- WHAT NEEDS TO BE DONE -
Only text is carried over. Reproduce the entries below exactly.

- DATASET -
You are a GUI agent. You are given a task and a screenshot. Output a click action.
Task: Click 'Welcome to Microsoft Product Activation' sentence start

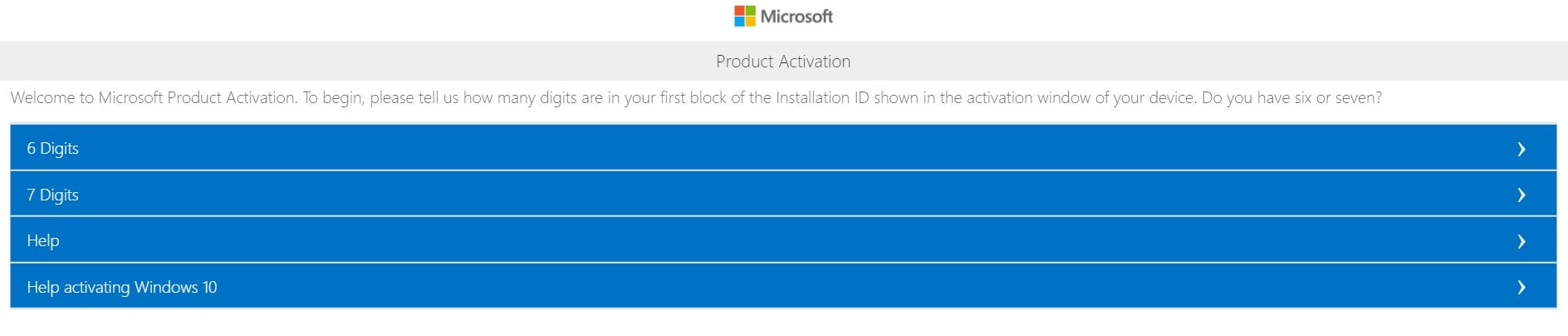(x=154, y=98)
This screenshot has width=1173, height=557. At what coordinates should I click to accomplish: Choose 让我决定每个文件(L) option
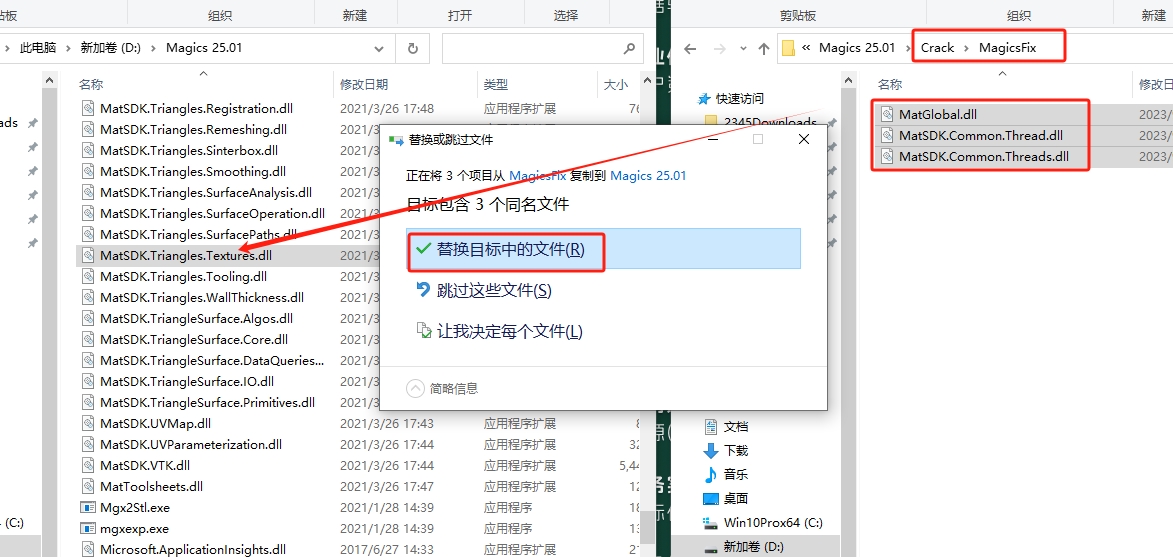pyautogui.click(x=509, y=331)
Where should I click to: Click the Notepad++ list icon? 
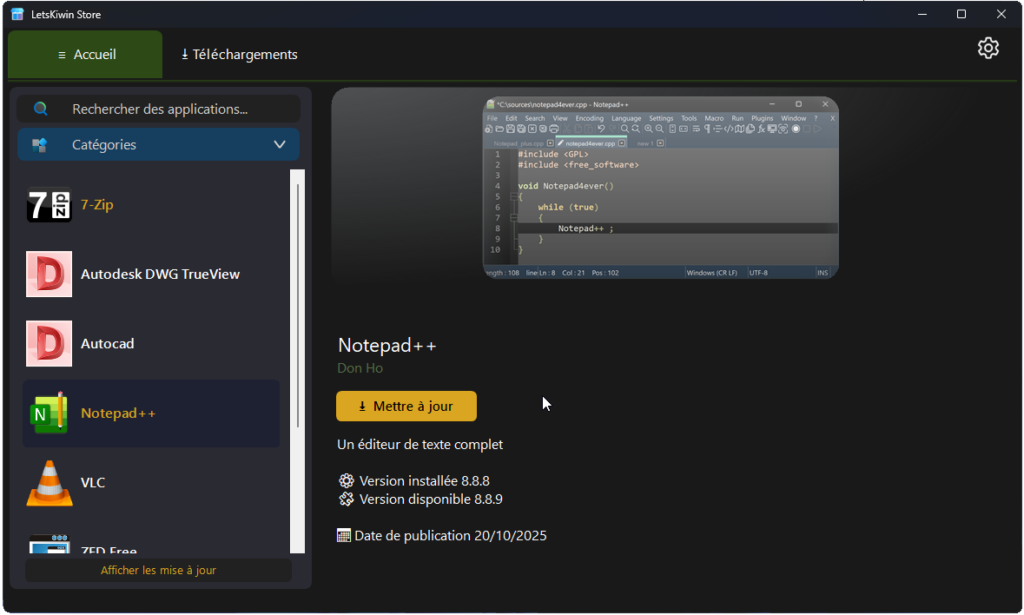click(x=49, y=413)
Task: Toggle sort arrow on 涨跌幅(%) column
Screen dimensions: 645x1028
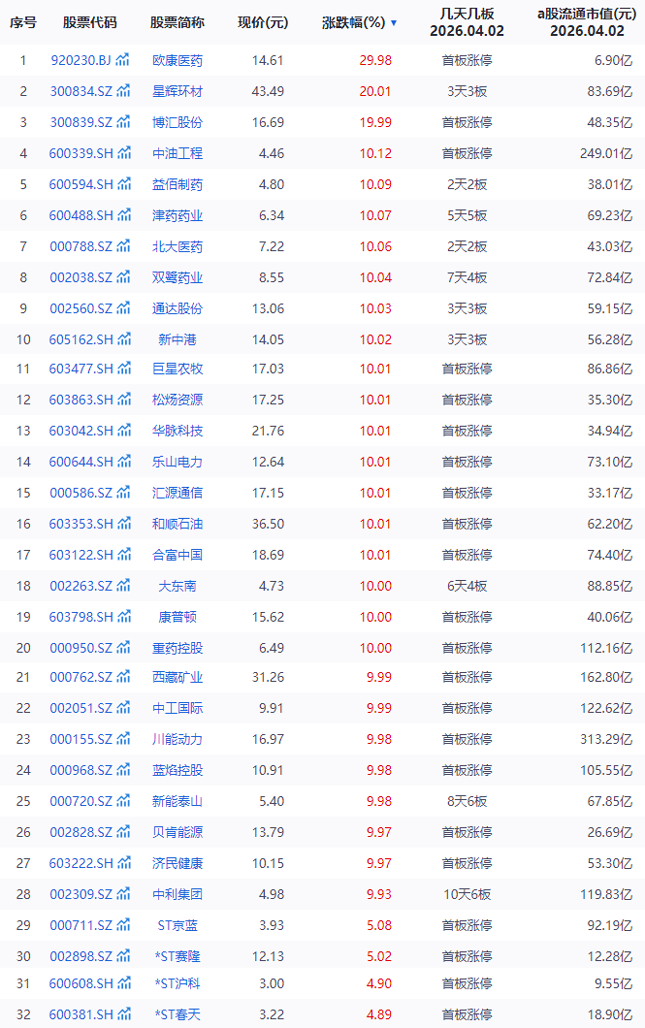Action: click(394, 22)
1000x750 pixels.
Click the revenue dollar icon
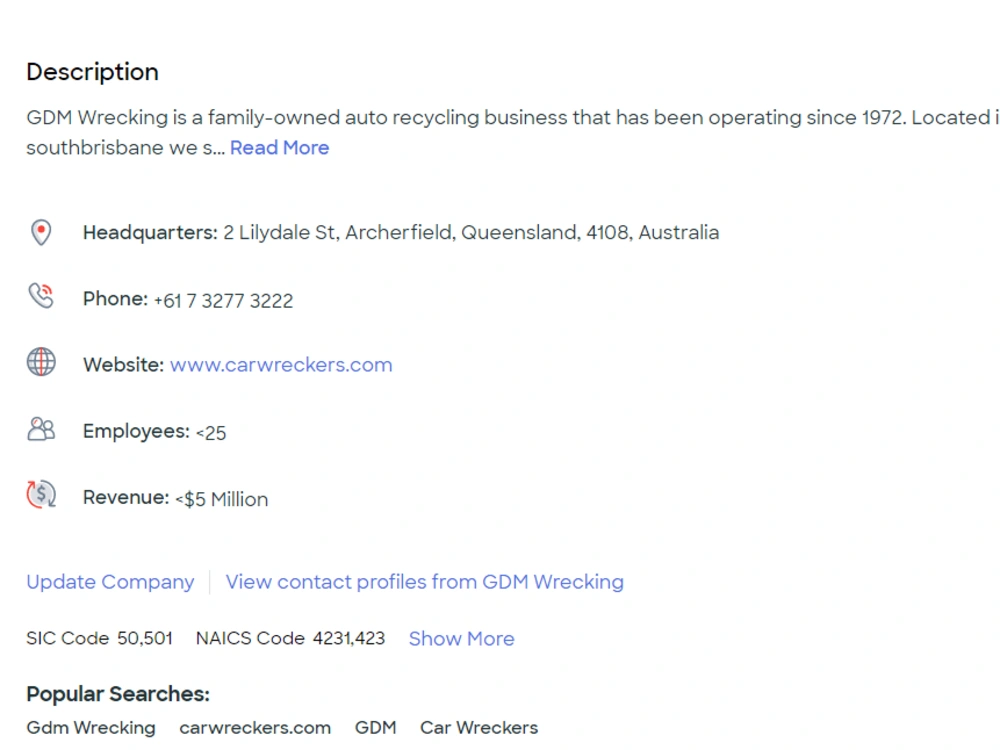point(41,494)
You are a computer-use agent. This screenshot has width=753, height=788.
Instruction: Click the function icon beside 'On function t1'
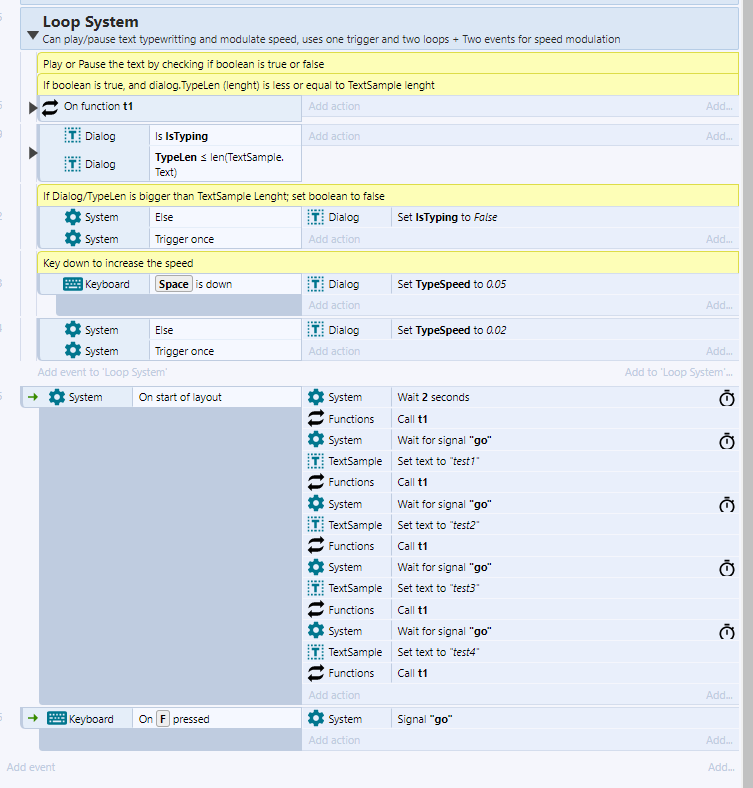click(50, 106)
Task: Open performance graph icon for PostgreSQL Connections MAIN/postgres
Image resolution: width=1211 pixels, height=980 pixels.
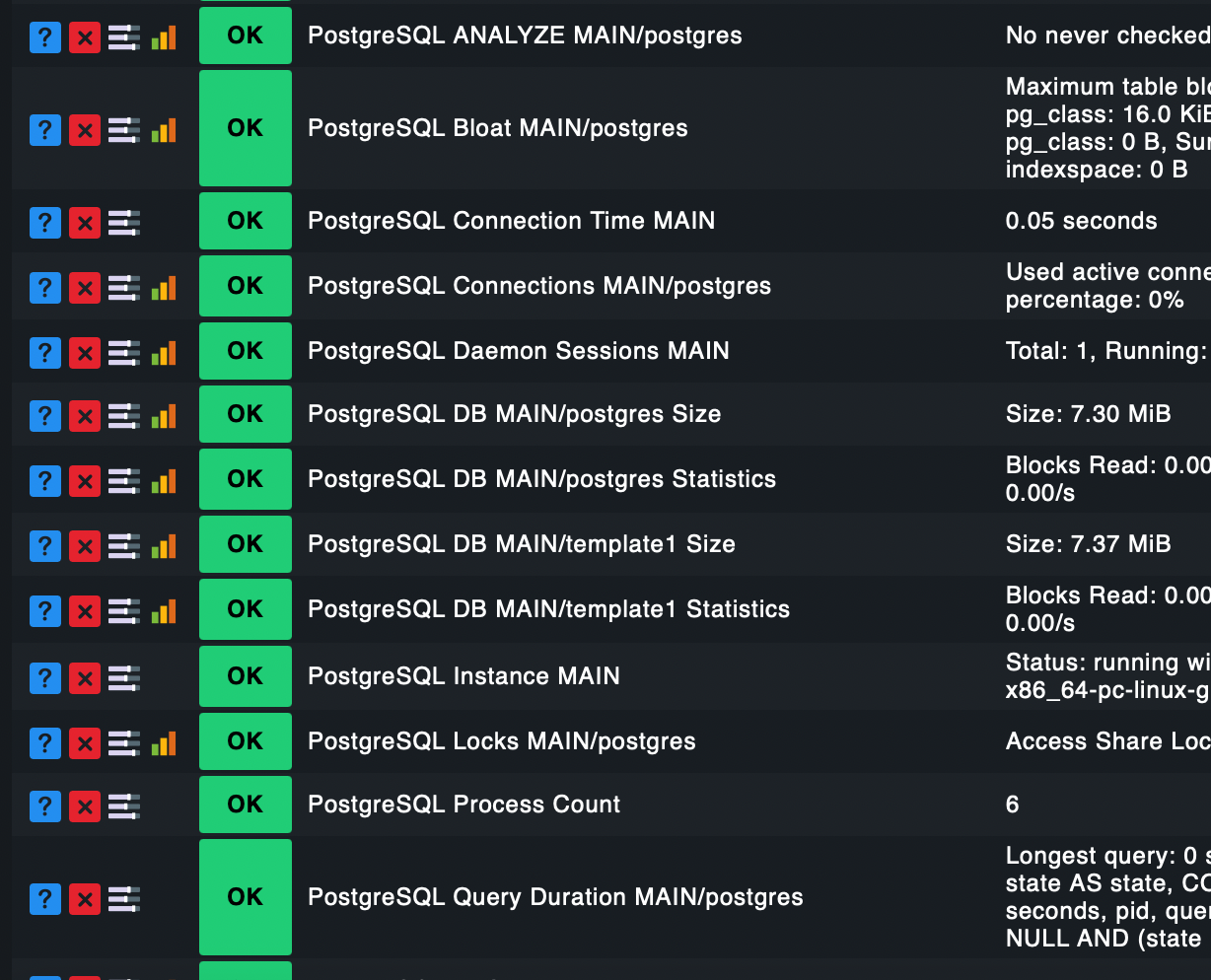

- TASK ANSWER -
You are a GUI agent. You are given a task and a screenshot. Output a click action.
Task: Click 'Welcome to Microsoft Product Activation' sentence start

(x=154, y=98)
This screenshot has width=1173, height=557. At what coordinates should I click to accomplish: Choose 让我决定每个文件(L) option
pyautogui.click(x=509, y=331)
Where should I click to: Click the Notepad++ list icon? 
click(x=49, y=413)
Task: Toggle sort arrow on 涨跌幅(%) column
Screen dimensions: 645x1028
Action: click(394, 22)
1000x750 pixels.
Click the revenue dollar icon
point(41,494)
You are a computer-use agent. This screenshot has width=753, height=788.
Instruction: Click the function icon beside 'On function t1'
click(50, 106)
Task: Open performance graph icon for PostgreSQL Connections MAIN/postgres
Image resolution: width=1211 pixels, height=980 pixels.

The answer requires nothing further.